-- Page excerpt --
┄┄┄┄┄┄┄┄┄┄

Having been a content moderator at social media site Reeden for an unheard-of 10 years, 30-something Filipina Girlie Delmundo excels at her job. Girlie works in the company’s Vegas location, where her family relocated after her mother and aunts snapped up pricey real estate and then lost everything in the 2008 stock market crash, forcing Girlie’s mother to sell their family home in Milpitas and saddling her with a million dollars in debt. Sardonic, prickly, “battle-hardened bisexual” Girlie uses the money she earns to buy her materialistic mother designer goods and pay down the family debt. In conjunction with L’Olifant, a French company known for its historical theme parks, Reeden acquires virtual reality company Playground, and Girlie meets William Cheung, one of Playground’s first employees and current Global Head of Content Moderation. William offers Girlie a promotion (and a massive raise) to join the Playground team moderating content in real time in the company’s virtual reality landscapes. Playground’s goal is not strictly realism but “larger than life. Realer reality. Sensory overload,” as Girlie observes. As Playground grows, regulatory troubles and scandals—there’s a lingering mystery surrounding the death of Edison Lau, Playground’s founder and William’s friend—swirl around the company. These developments, along with the horrifying realization of the mutual attraction growing between her and the aloof William, threaten the meticulous construction that Girlie has made of her career and her life. With this novel, her second after America Is Not the Heart (2018), Castillo raises the bar for writing about tech and virtual reality, family stories, and workplace romances. Castillo’s gorgeous prose infuses both the real world and the virtual reality landscapes with life. Girlie is an exceptional protagonist, defined by her cutting humor and dogged, almost maniacal independence and rounded out by her fondness for her exuberant, naïve cousin Maribel, the rawness of her feelings for William, and her yearning for true happiness, if she can find a way to let it in.

┄┄┄┄┄┄┄┄┄┄

-- Rows --
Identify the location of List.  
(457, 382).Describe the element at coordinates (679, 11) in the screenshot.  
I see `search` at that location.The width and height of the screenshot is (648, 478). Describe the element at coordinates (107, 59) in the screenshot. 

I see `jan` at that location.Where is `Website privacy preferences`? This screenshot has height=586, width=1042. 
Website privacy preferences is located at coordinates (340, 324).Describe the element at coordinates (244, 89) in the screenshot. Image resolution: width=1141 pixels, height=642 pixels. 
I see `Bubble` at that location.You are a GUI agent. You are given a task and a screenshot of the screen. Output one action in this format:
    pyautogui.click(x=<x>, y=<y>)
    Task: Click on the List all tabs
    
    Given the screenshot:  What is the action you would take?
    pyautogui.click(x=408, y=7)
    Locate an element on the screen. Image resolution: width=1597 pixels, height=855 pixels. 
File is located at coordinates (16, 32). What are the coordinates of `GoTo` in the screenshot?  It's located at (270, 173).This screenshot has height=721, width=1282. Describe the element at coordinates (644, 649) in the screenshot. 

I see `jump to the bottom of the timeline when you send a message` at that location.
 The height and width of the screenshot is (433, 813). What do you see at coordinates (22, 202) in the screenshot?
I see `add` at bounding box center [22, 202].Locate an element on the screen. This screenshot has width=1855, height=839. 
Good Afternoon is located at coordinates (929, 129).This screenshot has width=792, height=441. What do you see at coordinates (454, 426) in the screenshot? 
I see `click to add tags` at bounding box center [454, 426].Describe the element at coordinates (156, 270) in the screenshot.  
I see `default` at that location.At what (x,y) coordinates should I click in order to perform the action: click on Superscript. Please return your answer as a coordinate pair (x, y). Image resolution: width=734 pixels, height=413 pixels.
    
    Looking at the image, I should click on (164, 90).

┄┄┄┄┄┄┄┄┄┄

-- What you should do --
In the book review above, how many years has Girlie Delmundo worked as a content moderator at Reeden?

-- Result of this exercise --
10 years.